Annual report: Barbara Jones

Seven fewer Marilyns than last year. The overall trend is downwards since a high in 1997 when we were sailing in Scotland. Enthusiasm still there but new hills get further from home and we have been in foreign waters for the past two summers.

Did not make a start until March when I gathered in nine east of the Brecon Beacons. It seemed to be a lot of dashes from the car in very wet weather, but reading the diary reveals that strong winds were more of a feature than rain.

Week before Easter we were with relatives near Aberdeen. Last year Helen McLaren reported a noisy bull on Turin Hill. We had a bullock dragging a large metal calf-feeding unit round a field. It had succeeded in getting in and had to fight its way out. Tap o'Noth made for a good multi-generation outing, as did a repeat ascent of Lochnagar.

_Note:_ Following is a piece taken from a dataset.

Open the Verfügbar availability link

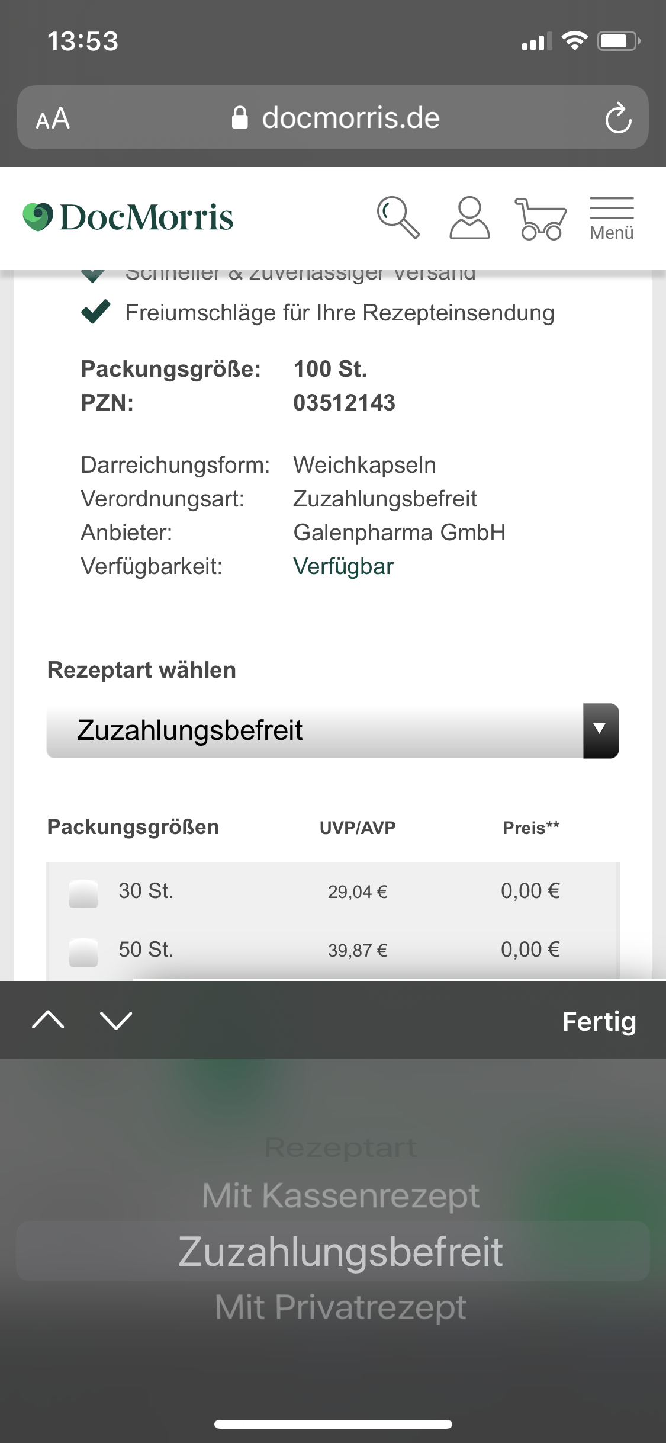click(x=344, y=566)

Camping trip to Scotland again in May, with closet bagger Jean (she doesn't record closets visited, but she doesn't record tickable hills either) turned into a bunkhouse bonanza. Nine Marilyns, most of them Munros, in five days using train, a couple of lifts and our own two feet. Tulloch bunkhouse / hostel highly recommended.

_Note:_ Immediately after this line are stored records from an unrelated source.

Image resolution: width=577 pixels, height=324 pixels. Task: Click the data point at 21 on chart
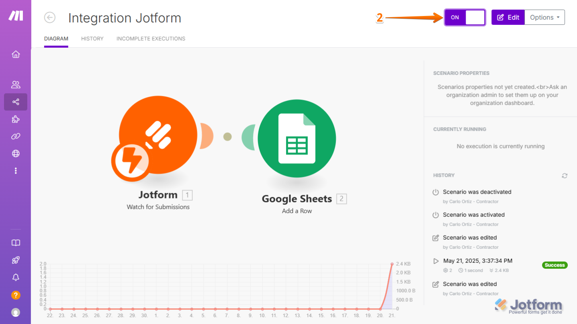click(x=392, y=264)
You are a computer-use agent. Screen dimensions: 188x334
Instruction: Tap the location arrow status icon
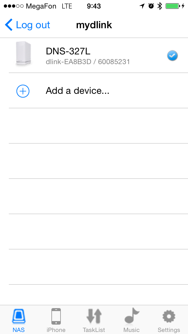pyautogui.click(x=142, y=6)
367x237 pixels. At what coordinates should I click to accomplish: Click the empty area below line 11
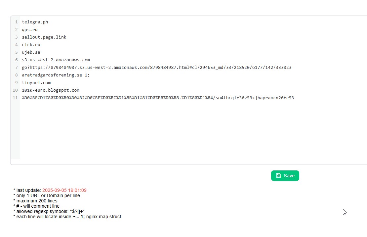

The next week on my own in very mixed weather yielded another eleven ranging from Meall a'Bhuiridh and Creise to lesser things towards Mallaig. Reached the halfway point on Carn a'Ghobhair (10D). Crawling under dense rhodos on a precipice below Sgurr na Dubh-chreige and above the small loch to the west, I wondered how a mountain rescue team might extract me if I broke a leg and the SARDA dog managed to find me. Shortcuts have their perils. Summer lay-off followed, sailing in Sweden and Finland.

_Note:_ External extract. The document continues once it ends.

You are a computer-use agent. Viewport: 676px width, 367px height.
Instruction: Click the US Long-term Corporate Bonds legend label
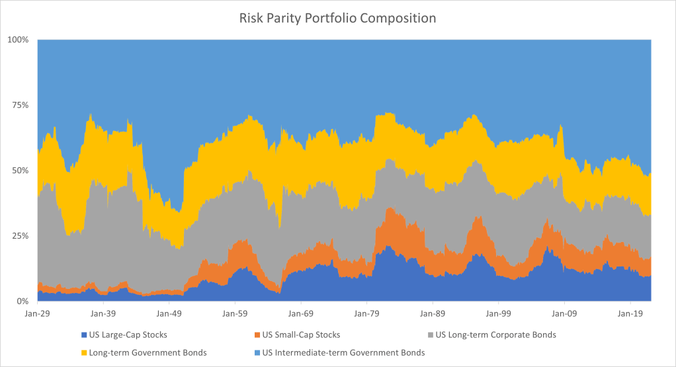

The Duke of Westminster's access corridor led me to Ward's Stone in Bowland on my way to Scotland in September. Ten wet days in the Oban area with below-average energy levels brought another ten. Good day on Beinn a'Chochuill and Beinn Eunaich restored my belief that I might yet finish the Munros. Got mistaken for a down-and-out while drying my tent under the colonnade outside Tesco in Oban. Manageress bustled out to move me on.

Long weekend in November added Drygarn Fawr (31C). New Year saw us back in the Builth Wells area. The open artillery ranges enabled modest Mynydd Eppynt and lots of trigs to be visited in safety. It was damp and grey on Carneddau on the afternoon of new year's eve. Chap dashing up ahead had to be a Marilyn bagger. It was Chris Peart from Frome. A cheering end to the year even if I was three short of 800. That significant number had to wait until the next day.

Alan Dawson adds: I was on Carneddau on 1 January. Would have been a day earlier if I'd known. Pity about that.